LlamaIndex Embeddings Integration: Bedrock

llama-index-integrations/embeddings/llama-index-embeddings-bedrock/README.md

0.14.214.5 KB
Original Source

LlamaIndex Embeddings Integration: Bedrock

This integration provides support for Amazon Bedrock embedding models through LlamaIndex.

Installation

bash
pip install llama-index-embeddings-bedrock

Usage

python
from llama_index.embeddings.bedrock import BedrockEmbedding

# Initialize the embedding model
embed_model = BedrockEmbedding(
    model_name="cohere.embed-english-v3",
    region_name="us-east-1",
)

# Get a single embedding
embedding = embed_model.get_text_embedding("Hello world")

# Get batch embeddings
embeddings = embed_model.get_text_embedding_batch(["Hello", "World"])

Supported Models

Amazon Titan

  • amazon.titan-embed-text-v1
  • amazon.titan-embed-text-v2:0
  • amazon.titan-embed-g1-text-02

Cohere

  • cohere.embed-english-v3
  • cohere.embed-multilingual-v3
  • cohere.embed-v4:0 (multimodal, supports text and images)

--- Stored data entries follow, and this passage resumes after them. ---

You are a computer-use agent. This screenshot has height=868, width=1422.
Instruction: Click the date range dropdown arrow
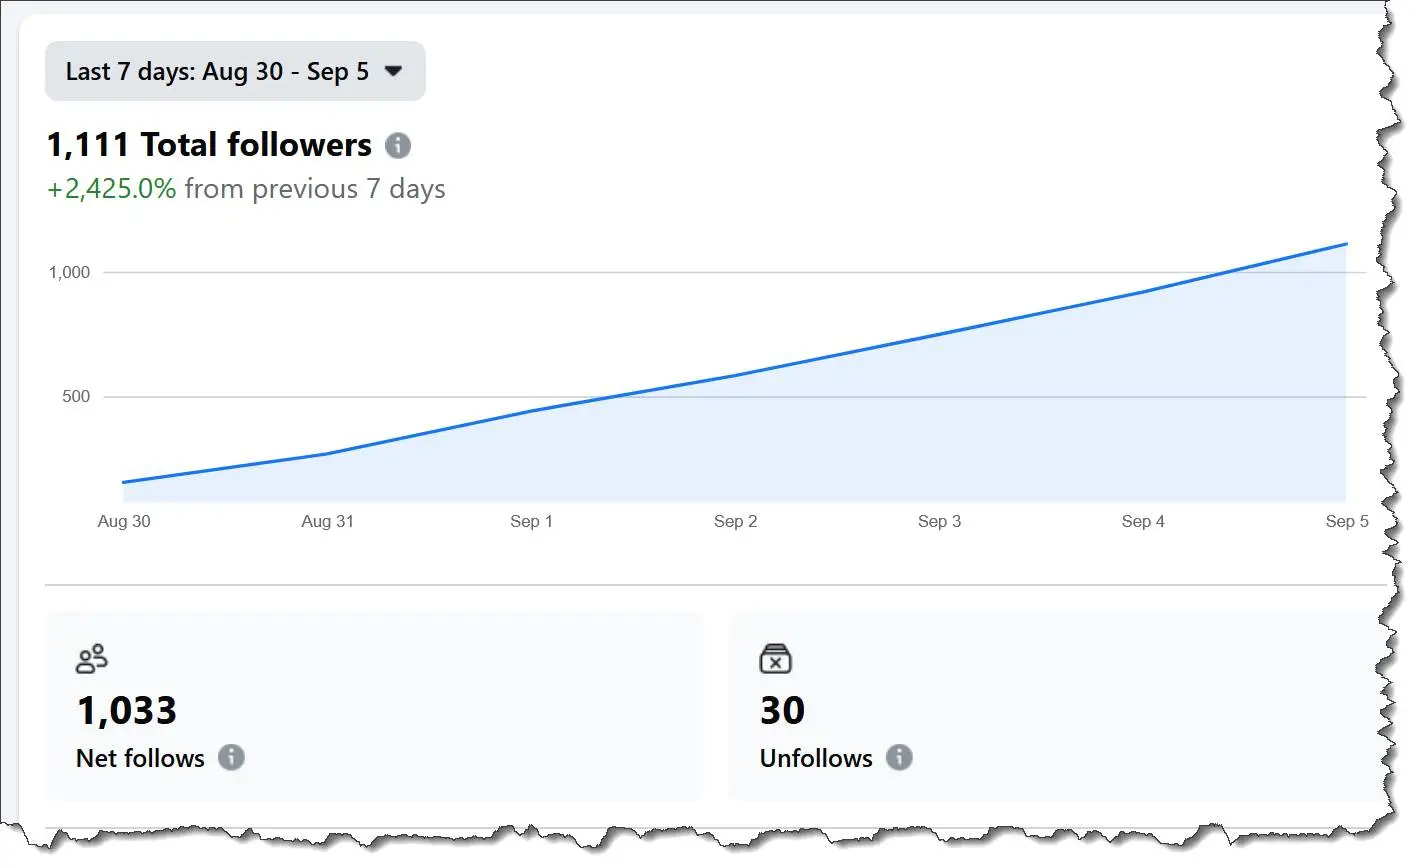(394, 72)
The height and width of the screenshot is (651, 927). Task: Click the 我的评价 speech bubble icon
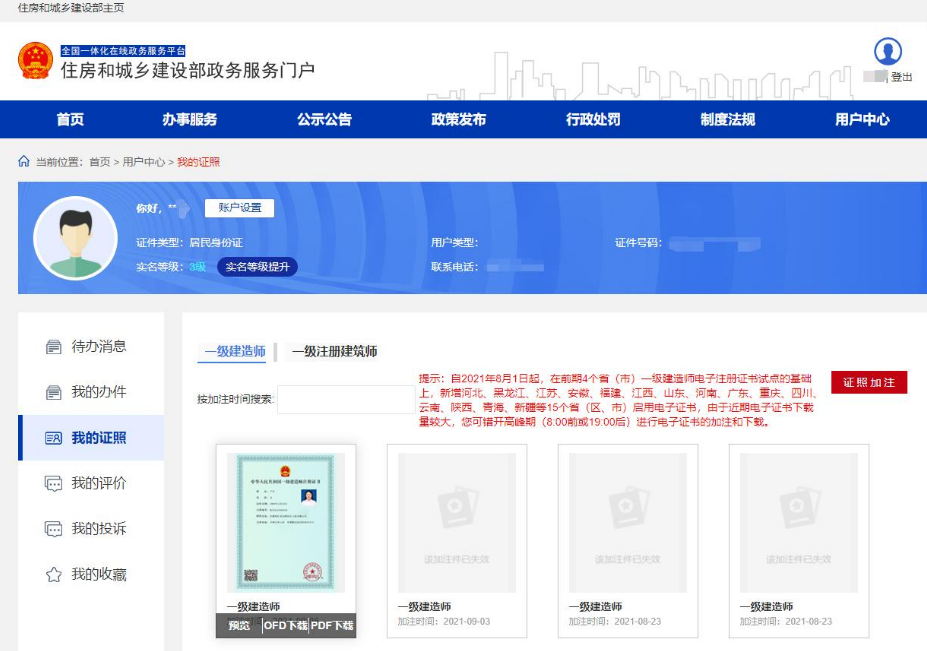54,484
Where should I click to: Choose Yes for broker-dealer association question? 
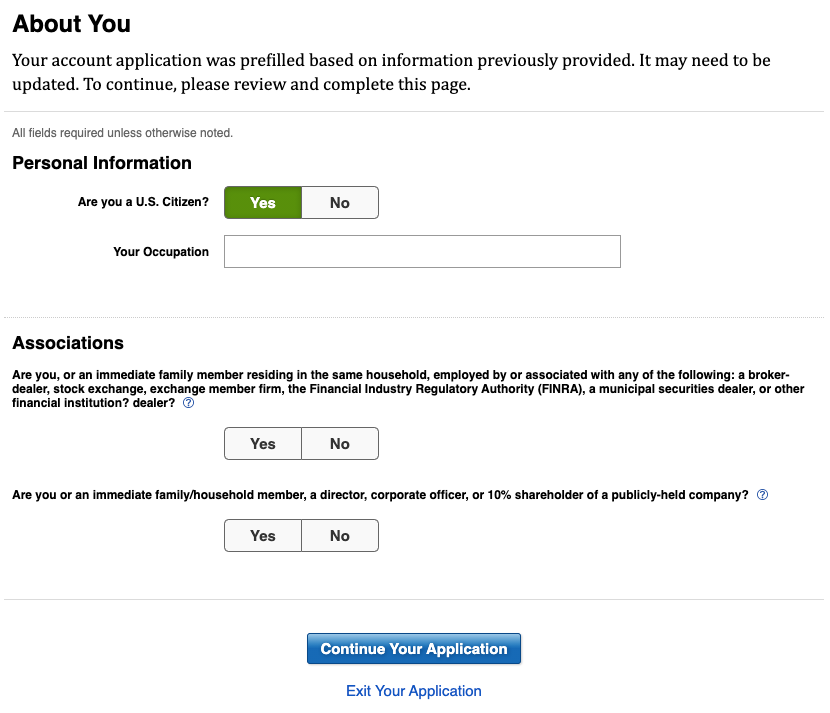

To list all supported models:

python
from llama_index.embeddings.bedrock import BedrockEmbedding

supported_models = BedrockEmbedding.list_supported_models()
print(supported_models)

Configuration

You can configure AWS credentials in several ways:

python
# Option 1: Pass credentials directly
embed_model = BedrockEmbedding(
    model_name="cohere.embed-english-v3",
    aws_access_key_id="YOUR_ACCESS_KEY",
    aws_secret_access_key="YOUR_SECRET_KEY",
    region_name="us-east-1",
)

# Option 2: Use AWS profile
embed_model = BedrockEmbedding(
    model_name="cohere.embed-english-v3",
    profile_name="your-aws-profile",
    region_name="us-east-1",
)

# Option 3: Use environment variables (AWS_ACCESS_KEY_ID, AWS_SECRET_ACCESS_KEY, AWS_REGION)
embed_model = BedrockEmbedding(
    model_name="cohere.embed-english-v3",
)

Cohere v4 Support

This integration supports both Cohere v3 and v4 embedding models, including the new multimodal cohere.embed-v4:0 model. The integration automatically detects and handles different response formats (v3 and v4), maintaining full backward compatibility.

python
# Using Cohere v4 model
embed_model = BedrockEmbedding(
    model_name="cohere.embed-v4:0",
    region_name="us-east-1",
)

# Text embeddings work seamlessly
embeddings = embed_model.get_text_embedding_batch(
    ["Hello world", "Another document"]
)

Note: Cohere v4 introduces a new response format that wraps embeddings in a float key when multiple embedding types are requested. This integration handles both the v3 format ({"embeddings": [[...]]}) and v4 formats ({"embeddings": {"float": [[...]]}} or {"float": [[...]]}) automatically.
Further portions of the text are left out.